▶ Exercise brief
Repeat nothing but the lines below running from the one containing "Task: Click the EN language indicator in tray" to the one containing "Viewport: 901px width, 698px height.". Keep both end lines.

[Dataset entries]

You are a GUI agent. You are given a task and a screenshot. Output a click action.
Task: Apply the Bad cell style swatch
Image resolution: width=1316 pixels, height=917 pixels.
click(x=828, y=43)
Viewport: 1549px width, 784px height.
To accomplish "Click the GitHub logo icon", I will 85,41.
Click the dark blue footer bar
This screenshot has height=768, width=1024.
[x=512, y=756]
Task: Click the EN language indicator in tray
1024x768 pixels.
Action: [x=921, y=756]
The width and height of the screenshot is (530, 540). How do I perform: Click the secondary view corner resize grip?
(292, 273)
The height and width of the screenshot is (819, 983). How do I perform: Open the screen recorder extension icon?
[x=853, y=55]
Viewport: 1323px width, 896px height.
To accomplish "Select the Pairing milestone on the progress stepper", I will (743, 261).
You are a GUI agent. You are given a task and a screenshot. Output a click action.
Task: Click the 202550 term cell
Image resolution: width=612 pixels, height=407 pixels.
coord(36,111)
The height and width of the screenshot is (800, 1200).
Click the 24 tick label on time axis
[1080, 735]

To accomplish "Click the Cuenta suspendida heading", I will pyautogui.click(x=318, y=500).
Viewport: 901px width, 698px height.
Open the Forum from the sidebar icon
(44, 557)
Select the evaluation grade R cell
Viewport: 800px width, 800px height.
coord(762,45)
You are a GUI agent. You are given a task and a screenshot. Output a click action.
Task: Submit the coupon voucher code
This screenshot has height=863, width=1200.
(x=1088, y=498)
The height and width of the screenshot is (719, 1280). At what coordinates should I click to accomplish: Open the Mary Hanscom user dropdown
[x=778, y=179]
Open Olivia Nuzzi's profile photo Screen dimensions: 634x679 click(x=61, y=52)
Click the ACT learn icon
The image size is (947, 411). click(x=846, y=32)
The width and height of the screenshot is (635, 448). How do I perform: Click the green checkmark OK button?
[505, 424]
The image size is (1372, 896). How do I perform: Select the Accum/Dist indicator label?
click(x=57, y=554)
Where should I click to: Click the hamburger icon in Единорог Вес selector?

▶ Your response
Task: Click the EN language indicator in tray
1024x768 pixels.
Action: [x=921, y=756]
The width and height of the screenshot is (530, 540). How do I perform: Click the secondary view corner resize grip?
(292, 273)
The height and width of the screenshot is (819, 983). How do I perform: Open the screen recorder extension icon?
[x=853, y=55]
Viewport: 1323px width, 896px height.
To accomplish "Select the Pairing milestone on the progress stepper", I will (743, 261).
You are a GUI agent. You are given a task and a screenshot. Output a click action.
Task: Click the 202550 term cell
Image resolution: width=612 pixels, height=407 pixels.
coord(36,111)
The height and width of the screenshot is (800, 1200).
Click the 24 tick label on time axis
[1080, 735]

To accomplish "Click the Cuenta suspendida heading", I will pyautogui.click(x=318, y=500).
Viewport: 901px width, 698px height.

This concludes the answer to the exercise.